Фон Шуленбург пожимал плечами, выглядел виноватым, но ничего
конкретного не ответил.
И вот прошло всего несколько часов после той встречи, и теперь перед
Молотовым стоял совсем другой Шуленбург, он был, вернее, старался быть
предельно официальным и строгим, но явно сильно волновался, не только руки,
но даже и голос его подрагивал. Может быть, такое сильное волнение
проявлялось у Шуленбурга еще и потому, что он, конечно, понимал, что говорит
неправду и что обвинения, которые он официально передает от имени
германского правительства, надуманны и нужны лишь для того, чтобы развязать
себе руки. А говорил он о том, что Советское правительство будто бы
концентрирует войска на своей западной границе и угрожает нападением
Германии. Говорил он о том, что большевистская Москва, которая, согласно
договорам, заключенным с Германией, считается ее союзницей, на самом деле
готовится нанести национал-социалистской Германии удар с тыла. И что под
давлением таких серьезных угроз политическо-военного и военного характера,
исходящих от Советской России, Германия начиная с этого утра принимает
соответствующие контрмеры.
Фон Шуленбург говорил еще что-то о том, что он всегда был другом
Советской России и очень сожалеет, что ему не удалось предотвратить такие
роковые решения, но Молотов этих фраз словно бы уже и не слышал. В его
сознании пульсировало только одно слово - война, война, война...
Молотов шел по кремлевским коридорам очень быстро, почти бежал.
Распахнув дверь в кабинет Сталина, он прямо с порога громко сказал:
- Германское правительство объявило нам войну.
При этих словах, как пишет Жуков в своих воспоминаниях, "Сталин
опустился на стул и глубоко задумался.
Наступила длительная, тягостная пауза". Члены Политбюро молчали. Молчал
Сталин, Первым нарушил затянувшееся молчание Жуков. Он сказал:
- Разрешите немедленно обрушиться на вторгнувшегося противника всеми
имеющимися в приграничных округах силами и задержать его дальнейшее
продвижение.
Видимо желая облегчить тяжесть момента, маршал Тимошенко решительно
добавил:
- Не задержать, а уничтожить! Сталин поднялся со стула и, еще явно
плохо владея собой, сказал:
- Давайте директиву.
Как уже говорилось выше, наши военные планы во многом исходили из
неоднократно объявленной доктрины: если враг нападет на Советскую страну, то
он будет изгнан с нашей земли и разбит на его собственной территории, причем
война будет вестись малой кровью, а в тылу врага нам помогут братья по
классу; составной частью доктрины было утверждение: ни одного вершка чужой
земли не хотим, но и своей земли ни одного вершка не отдадим никому.
В 7 часов 15 минут 22 июня была дана войскам директива наркома обороны
No 2. В этой директиве приказывалось:
"I. Войскам всеми силами и средствами обрушиться на вражеские силы и
уничтожить их в районах, где они нарушили советскую границу. Впредь до
особого распоряжения наземными войсками границу не переходить.

Задания
a) В какое время, согласно отрывку о начале войны, войскам была дана директива наркома обороны?
b) Продолжите отрывок о начале войны, начав сразу после его последнего предложения.
Записи являются самостоятельным материалом и с отрывком о начале войны не связаны.

Содержимое набора данных
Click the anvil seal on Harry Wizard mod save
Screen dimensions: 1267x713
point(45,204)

...

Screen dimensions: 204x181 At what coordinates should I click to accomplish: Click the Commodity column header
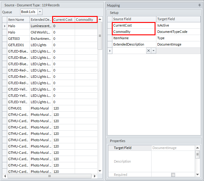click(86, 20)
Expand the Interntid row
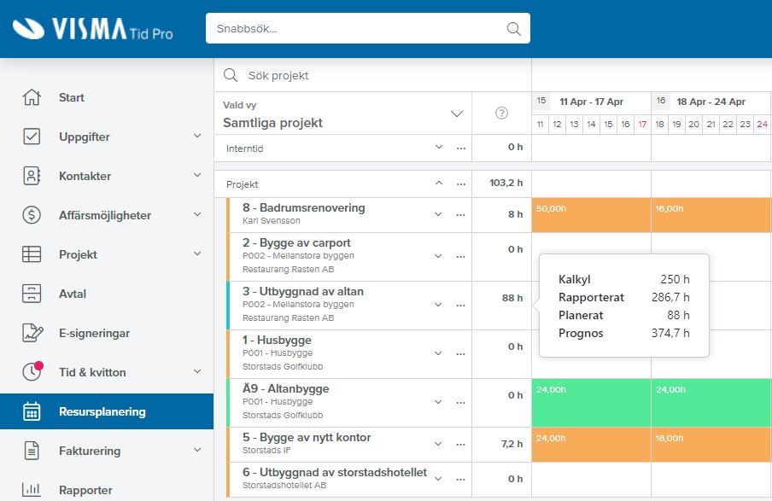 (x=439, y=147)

Ответы к заданиям
a) В 7 часов 15 минут 22 июня.

b)
2. Разведывательной и боевой авиации установить места сосредоточения
авиации противника и группировку его наземных войск. Мощными ударами
бомбардировочной и штурмовой авиации уничтожить авиацию на аэродромах
противника и разбомбить основные группировки его наземных войск. Удары
авиацией наносить на глубину германской территории до 100-м 50 км,
разбомбить Кенигсберг и Мемель. На территорию Финляндии и Румынии до особых
указаний налетов не делать".

Отдавая подобный приказ войскам, ни Сталин, ни руководство Наркомата
обороны не знали, что происходит в пограничных округах. Достаточно обратить
внимание на нереальность задач, поставленных в этой директиве. К этому
моменту огромное количество советских самолетов уже было уничтожено на своих
же аэродромах, так что они не могли разбомбить не только Кенигсберг и
Мемель, но и выполнять более ограниченные задачи по поддержке боевых
действий наземных войск.
Войска не успели выполнить первую директиву от 21 июня, которая
предписывала им занять огневые точки укрепленных районов на государственной
границе. Директива поступила в войска с большим опозданием;^выяснилось, как
пишет Жуков в Своих воспоминаниях, "что перед рассветом 22 июня во всех
западных приграничных округах была нарушена проводная связь с войсками и
штабы округов и армий не имели возможности быстро передать свои
распоряжения. Заброшенные ранее немцами на нашу территорию диверсионные
группа разрушали проволочную связь. Убивали делегатов связи, нападали на
командиров. Радиосредствами значительная часть войск приграничных округов не
была обеспечена".
В результате такого опоздания распоряжений Генерального штаба и
подчиненных ему штабов войска начали выходить к государственной границе в
4-6 часов утра 22 июня, то есть тогда, когда авиация противника была уже
хозяйкой в воздухе и могла беспрепятственно - после уничтожения нашей
авиации - бомбить движущиеся колонны советских частей.
Директива наркома обороны No 2 оказалась явно нереальной, а потому тоже
не была выполнена. По сути дела, Наркомат обороны и сам Сталин не могли
компетентно руководить боевыми действиями войск в этот первый день войны, о
чем свидетельствует Жуков в своей книге:
"Генеральный штаб, в свою очередь, не мог добиться от штабов округов и
войск правдивых сведений, и, естественно, это не могло не поставить на
какой-то момент Главное Командование и Генеральный штаб в затруднительное
положение".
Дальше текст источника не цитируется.